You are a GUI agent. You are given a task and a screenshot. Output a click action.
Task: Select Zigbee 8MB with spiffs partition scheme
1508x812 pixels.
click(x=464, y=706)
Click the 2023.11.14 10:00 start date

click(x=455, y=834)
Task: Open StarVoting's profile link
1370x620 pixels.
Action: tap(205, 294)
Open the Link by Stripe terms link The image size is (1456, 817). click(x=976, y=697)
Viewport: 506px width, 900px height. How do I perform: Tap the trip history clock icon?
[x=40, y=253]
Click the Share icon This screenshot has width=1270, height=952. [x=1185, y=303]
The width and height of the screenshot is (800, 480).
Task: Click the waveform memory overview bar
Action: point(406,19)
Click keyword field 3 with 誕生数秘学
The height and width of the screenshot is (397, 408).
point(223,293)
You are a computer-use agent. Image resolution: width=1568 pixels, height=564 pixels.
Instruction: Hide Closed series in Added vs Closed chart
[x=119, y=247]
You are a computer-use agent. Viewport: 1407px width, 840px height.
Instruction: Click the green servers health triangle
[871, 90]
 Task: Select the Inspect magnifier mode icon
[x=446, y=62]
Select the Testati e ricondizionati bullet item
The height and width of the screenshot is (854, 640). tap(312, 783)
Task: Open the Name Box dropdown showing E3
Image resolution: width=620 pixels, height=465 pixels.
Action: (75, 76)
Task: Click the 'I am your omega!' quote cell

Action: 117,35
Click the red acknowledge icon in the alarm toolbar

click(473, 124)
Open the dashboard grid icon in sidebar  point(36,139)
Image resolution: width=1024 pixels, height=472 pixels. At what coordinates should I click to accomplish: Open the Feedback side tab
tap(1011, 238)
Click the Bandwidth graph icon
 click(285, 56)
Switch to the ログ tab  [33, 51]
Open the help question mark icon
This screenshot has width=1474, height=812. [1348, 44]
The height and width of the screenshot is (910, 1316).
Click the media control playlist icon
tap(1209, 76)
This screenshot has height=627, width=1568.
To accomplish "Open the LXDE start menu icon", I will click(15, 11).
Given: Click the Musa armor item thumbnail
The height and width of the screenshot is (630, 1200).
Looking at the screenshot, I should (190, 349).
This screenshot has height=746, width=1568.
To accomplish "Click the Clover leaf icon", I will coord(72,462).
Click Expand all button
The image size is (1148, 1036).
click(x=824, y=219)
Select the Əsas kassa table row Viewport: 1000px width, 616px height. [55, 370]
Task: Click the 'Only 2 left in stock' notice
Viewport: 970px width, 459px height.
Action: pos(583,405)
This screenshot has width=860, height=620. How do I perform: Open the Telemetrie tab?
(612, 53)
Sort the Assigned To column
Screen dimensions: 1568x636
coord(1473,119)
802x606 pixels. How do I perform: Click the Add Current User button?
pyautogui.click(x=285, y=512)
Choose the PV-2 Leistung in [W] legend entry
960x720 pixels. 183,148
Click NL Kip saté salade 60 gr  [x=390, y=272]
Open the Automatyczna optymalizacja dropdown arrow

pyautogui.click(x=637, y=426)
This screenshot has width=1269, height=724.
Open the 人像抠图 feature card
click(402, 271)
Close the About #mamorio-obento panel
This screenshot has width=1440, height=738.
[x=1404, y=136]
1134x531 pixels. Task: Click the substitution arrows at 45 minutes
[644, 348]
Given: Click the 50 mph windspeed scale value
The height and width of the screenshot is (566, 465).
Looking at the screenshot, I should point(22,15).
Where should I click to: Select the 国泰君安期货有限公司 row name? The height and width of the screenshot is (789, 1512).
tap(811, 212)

> _What needs to be done_
Report each line of the entries where the word "with" occurs.

> _Output below_
Task: Select Zigbee 8MB with spiffs partition scheme
Click keyword field 3 with 誕生数秘学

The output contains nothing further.